• STATED EXERCISE: Reproduce all of the items below, switching every "screenshot" to "screen capture" and leaving everything else unchanged. Omit the pictures from your answer.

• THE INPUT:
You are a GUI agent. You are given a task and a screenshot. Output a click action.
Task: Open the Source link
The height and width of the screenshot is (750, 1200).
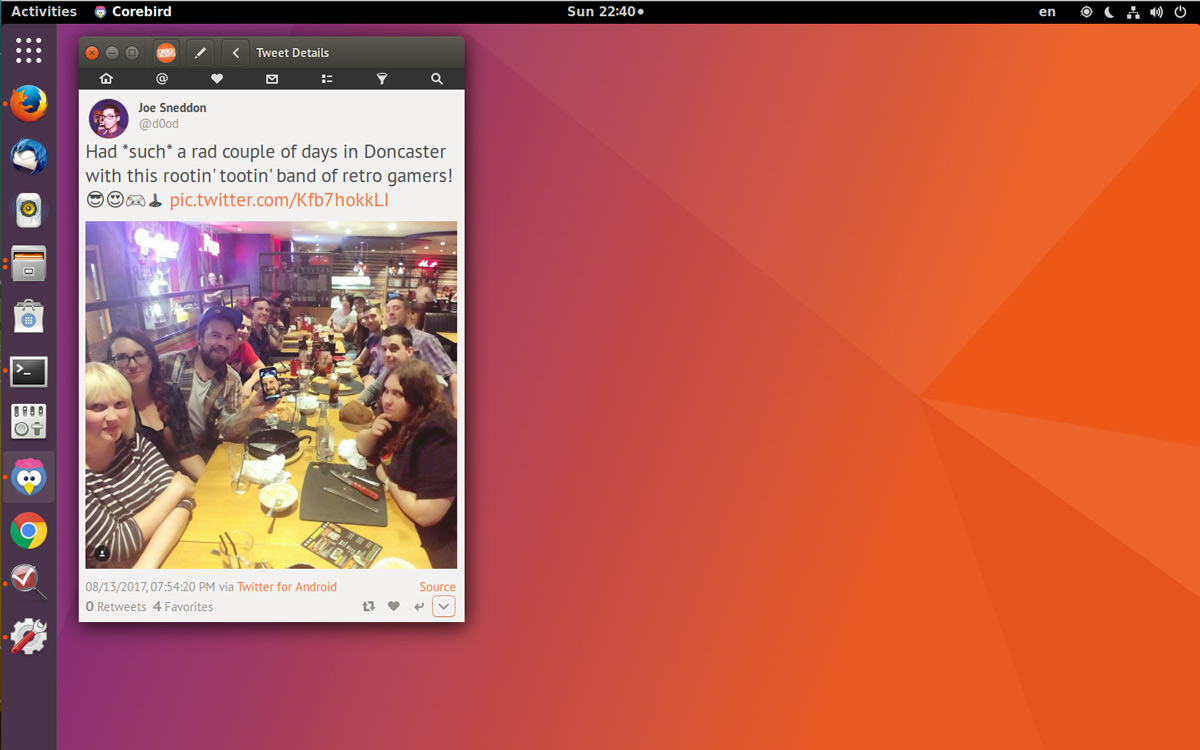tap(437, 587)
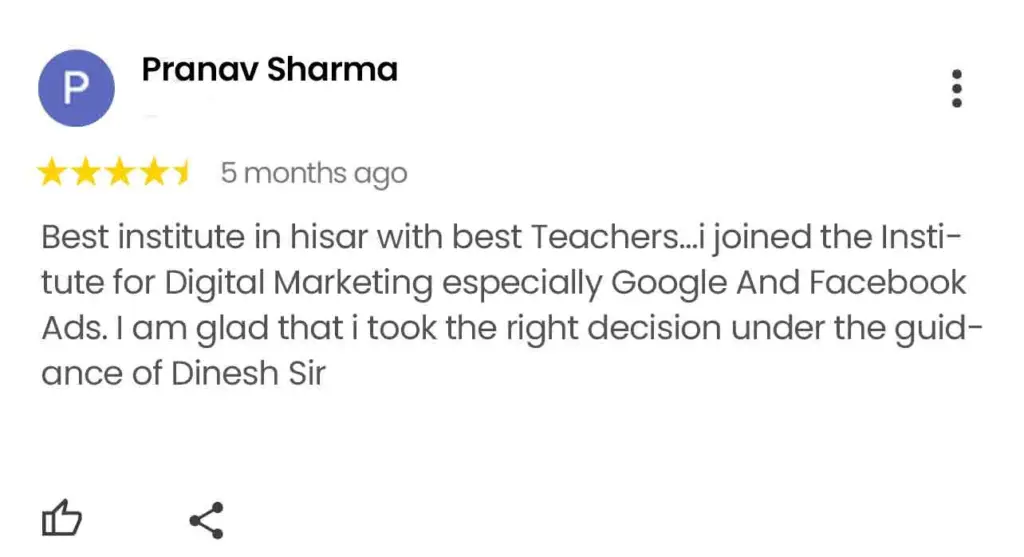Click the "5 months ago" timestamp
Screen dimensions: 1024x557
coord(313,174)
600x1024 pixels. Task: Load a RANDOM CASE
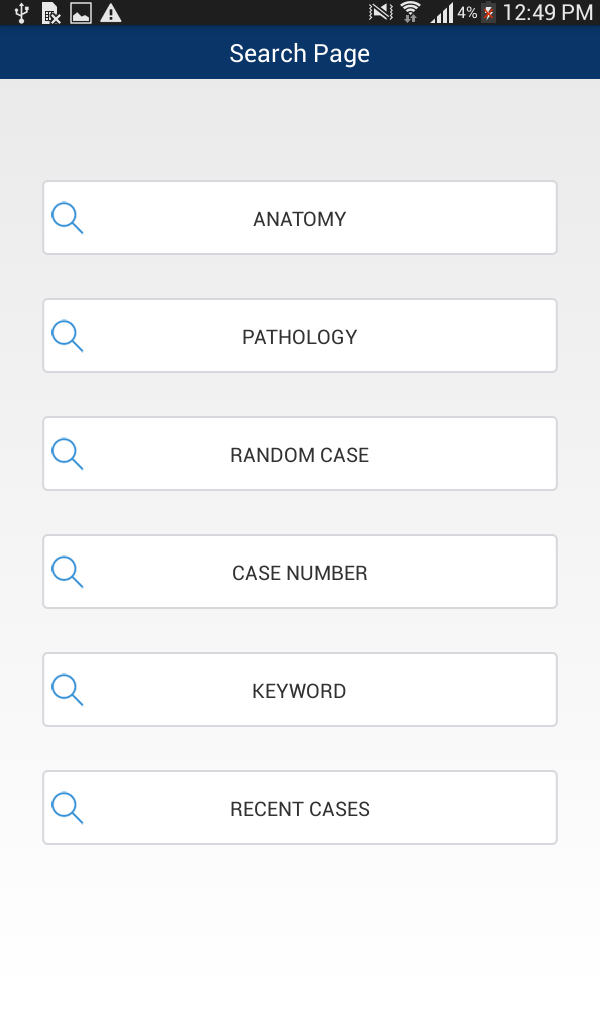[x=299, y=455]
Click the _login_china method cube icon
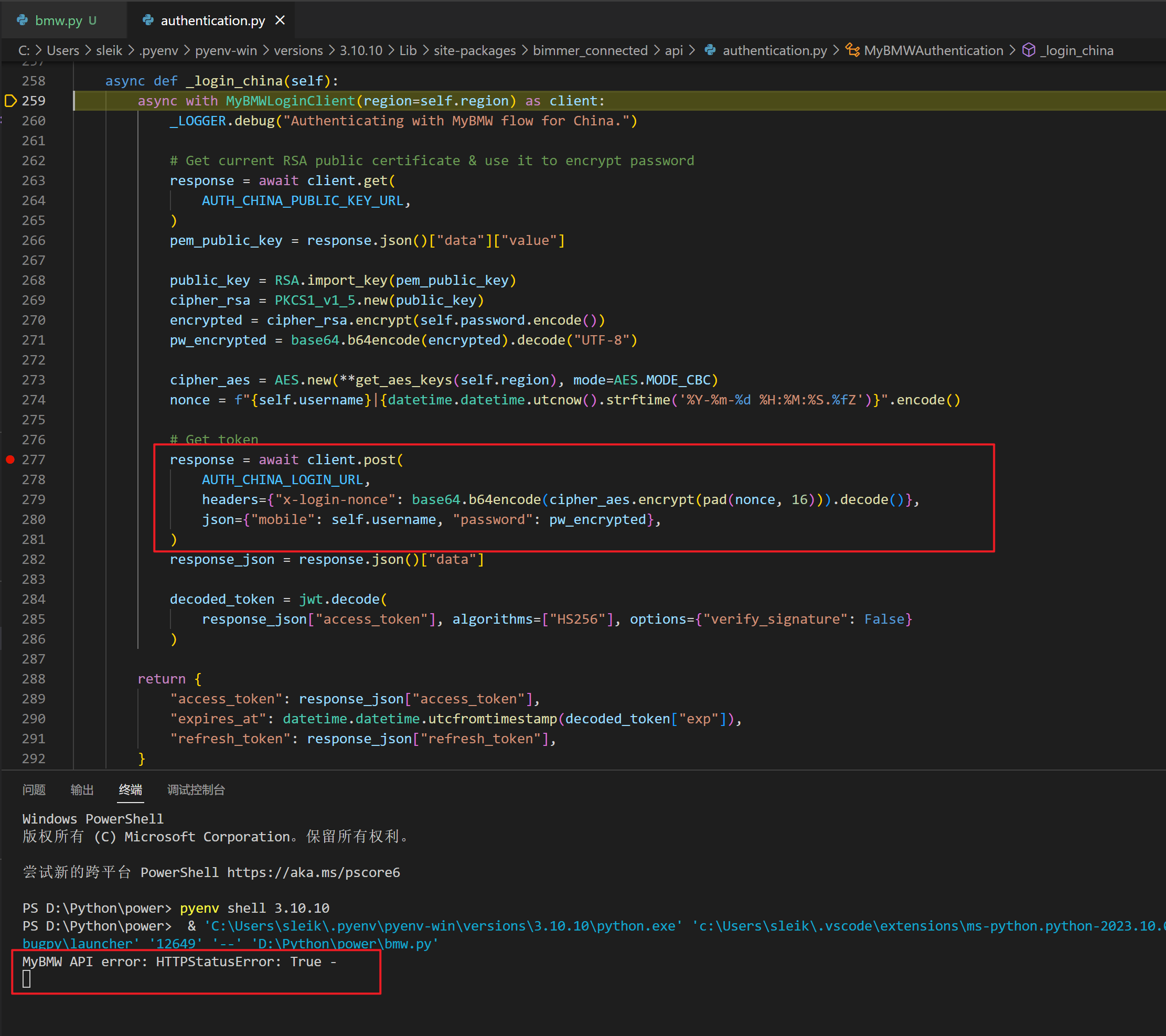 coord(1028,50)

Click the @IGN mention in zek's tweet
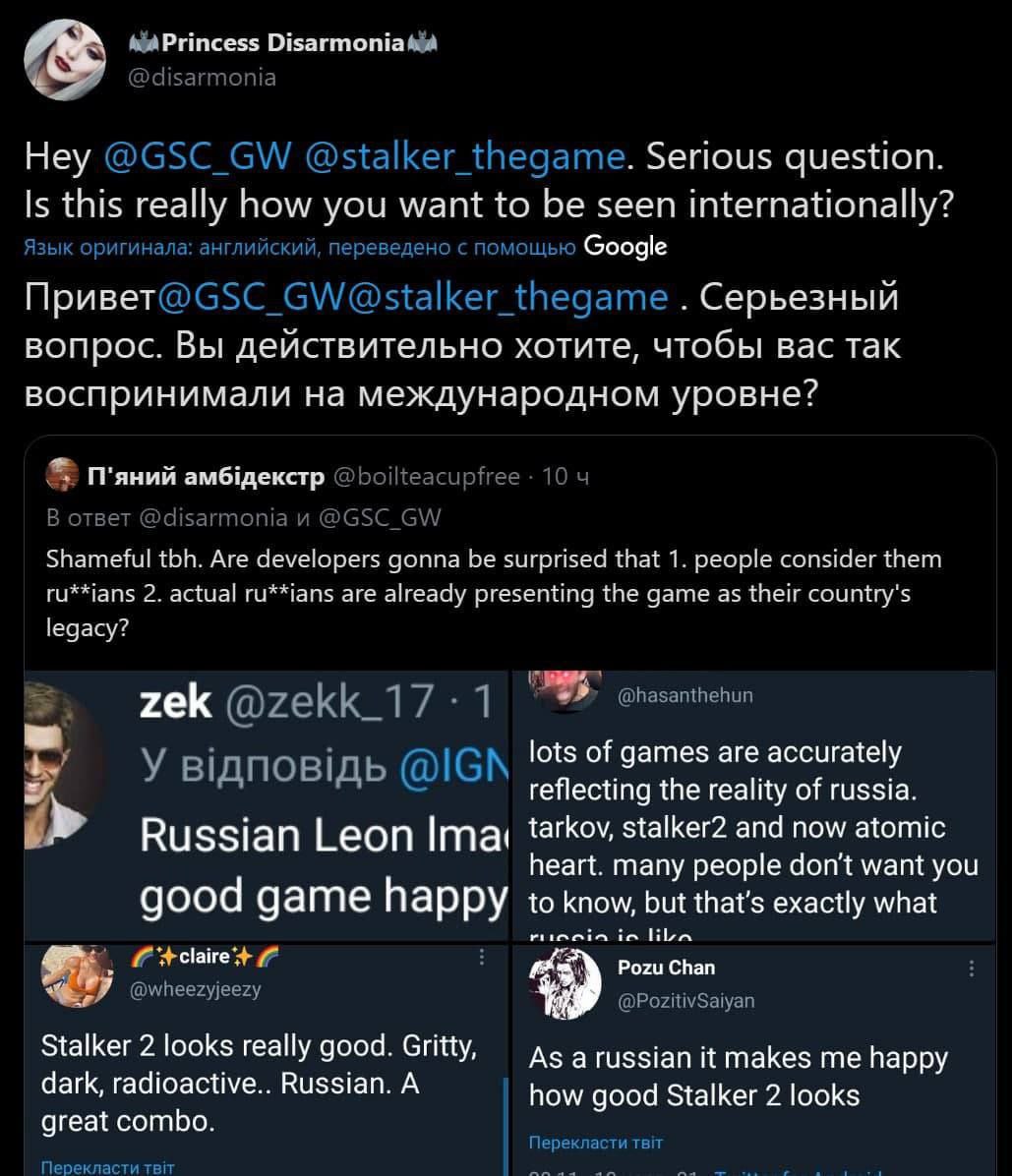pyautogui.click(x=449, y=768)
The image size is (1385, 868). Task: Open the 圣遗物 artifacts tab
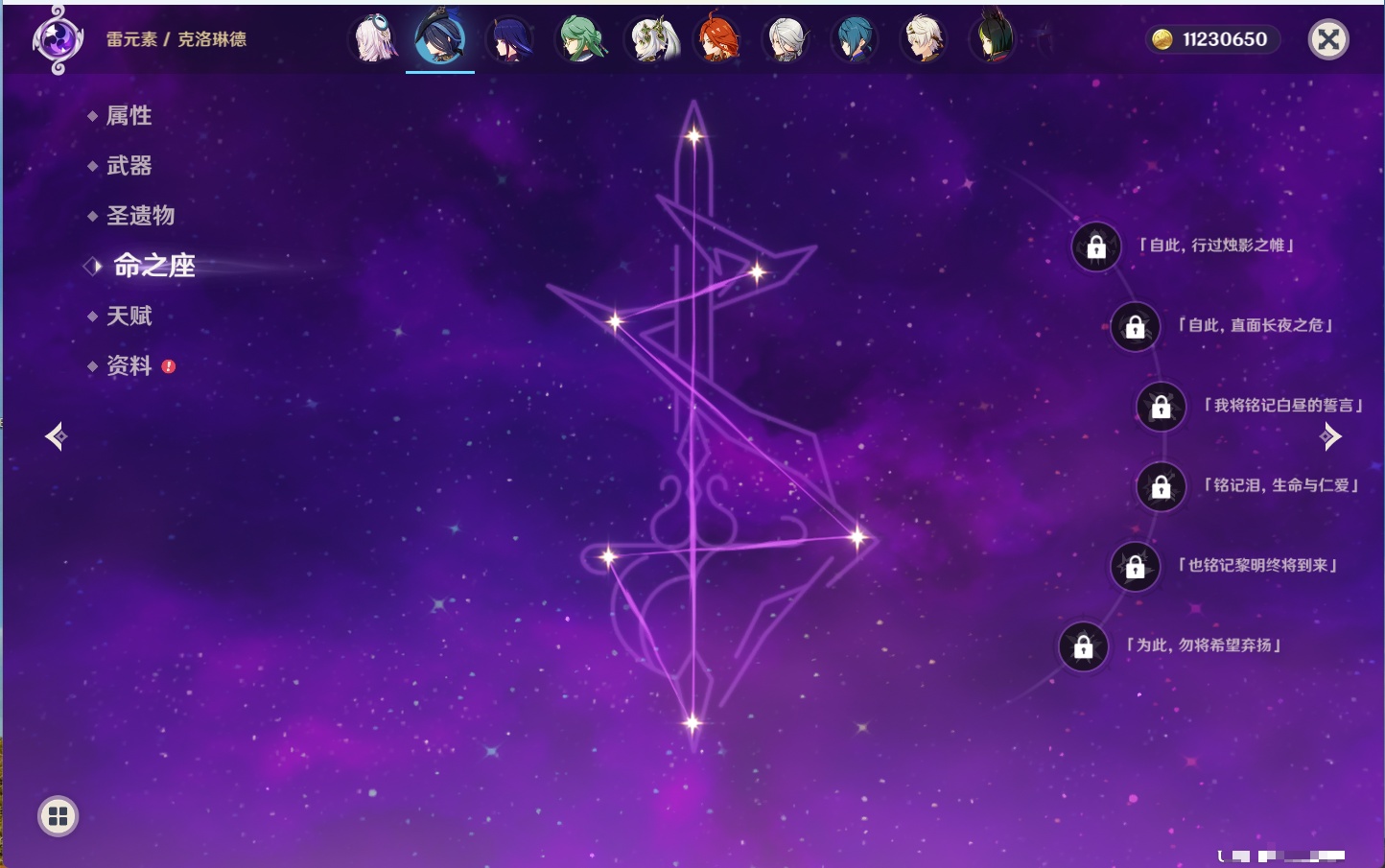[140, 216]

• ANSWER TO THE PROBLEM:
You are a GUI agent. You are given a task and a screen capture. Output a click action.
Task: Open the Source link
The height and width of the screen capture is (750, 1200).
tap(437, 587)
Click the "5 months ago" timestamp
Screen dimensions: 1024x557
coord(313,174)
600x1024 pixels. Task: Load a RANDOM CASE
[x=299, y=455]
Click the _login_china method cube icon
 coord(1028,50)

Click the @IGN mention in zek's tweet
pyautogui.click(x=449, y=768)
The image size is (1385, 868). Task: Open the 圣遗物 artifacts tab
[140, 216]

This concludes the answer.